Alphonse’s three-hour rampage last night ended nearly at midnight. He tossed our bedroom, pulled the computer monitor off the table and ripped its cables, shoved a lamp and the telephone off an end table, and upturned a freestanding cabinet, sending CDs and DVDs flying. He overturned electric fans and chairs, and insisted they stayed that way on the floor, touching them repeatedly in turns. When restrained- and we all had to help: four nannies, his dad, his brother and myself (yes, he is that strong), he would get more inflamed and incensed, struggling violently to push us away, kicking, flailing, and threatening to bite. He caught me by my hair and shook me like a ragdoll a few times. He caught Alex in the abdomen with a vicious kick that sent his brother reeling.

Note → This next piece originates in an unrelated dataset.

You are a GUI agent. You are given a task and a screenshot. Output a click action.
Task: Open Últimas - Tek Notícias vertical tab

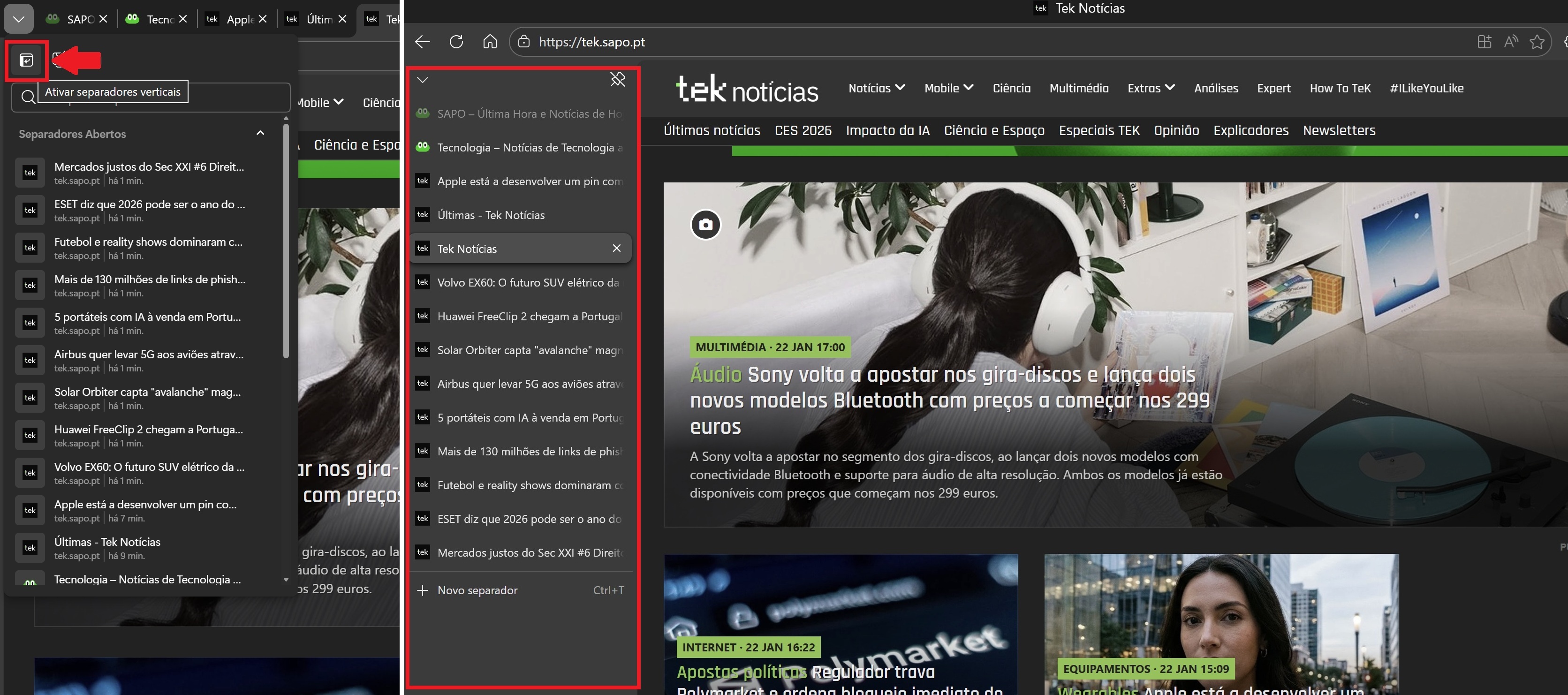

Last night, as his tantrums subsided into manic shouting, an air of funereal somber settled upon all of us. All around us was chaos and turmoil. What little sliver of light we had seen in previous days evaporated in the darkness of our dismal lives. Please, God, why did this happen to us?
When Alphonse finally accepted our caresses after his initial distrust, we settled him into bed with us. Singing through my tears, I ran my fingers through his hair over and over again. Meek as a lamb and wedged tight between his dad and me, he kissed me thrice on the lips and then fell asleep. Assured by his soft snoring, we gently disentangled ourselves from his hands and cleaned up, moving things quietly and throwing away broken bits of things he left behind. I sobbed myself to sleep, as A could do no more than hold me and let me weep all my tears dry.
I worry about A and Alex and how this burdens them more. A goes to work early and immerses himself in the demands of the day. He calls often to check on us, swallowing the worry that must eat at him too. Alex holds himself together and puts a brave face in front of his classmates and teachers. He pretends nothing is amiss when asked. In the past, he has told me that speaking the truth feels like a betrayal of his brother. And yet I know that there is pain and resentment simmering inside him. No wonder he prefers to stay late in a study center near school; he cannot find a moment’s peace at home.
Today, my neck is stiffer than ever. My right hand is weak and achey. And still I must write and put this all down, lest I go mad with despair and misery.I need to remind myself to look beyond here and now, to stop staring into the bleakness of our lives and start believing that the light will come again. I cling to this hope with all my heart. It is the air I breathe; there is nothing else left.
And so, I force a smile on my face and dry the tears that won’t stop falling.
I am ready, Alphonse. I am always ready for you.